(Stored records)
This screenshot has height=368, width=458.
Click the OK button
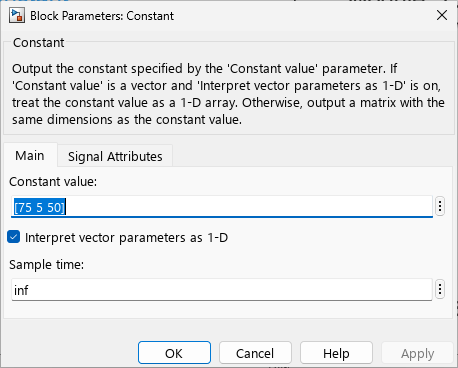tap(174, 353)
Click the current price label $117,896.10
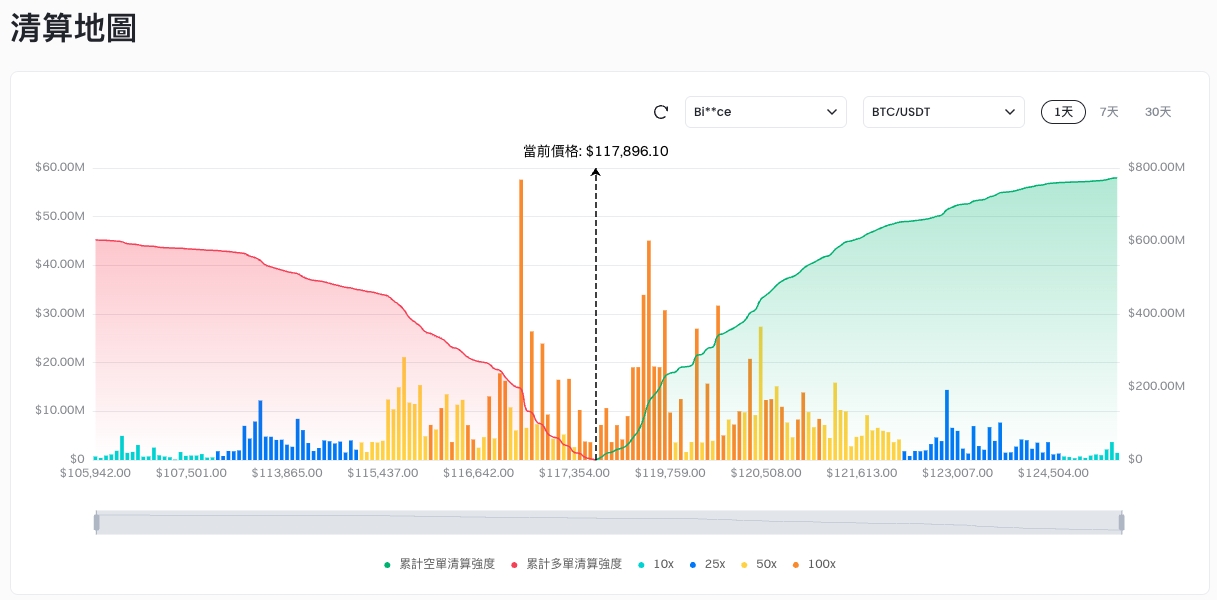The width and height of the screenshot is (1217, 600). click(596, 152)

- **TASK OBJECTIVE**
Nothing but an exact copy of the data, without its images, should make up your answer.

- **FINISHED EXERCISE**
This screenshot has height=368, width=458.
Click the OK button
tap(174, 353)
Click the current price label $117,896.10
The width and height of the screenshot is (1217, 600). click(596, 152)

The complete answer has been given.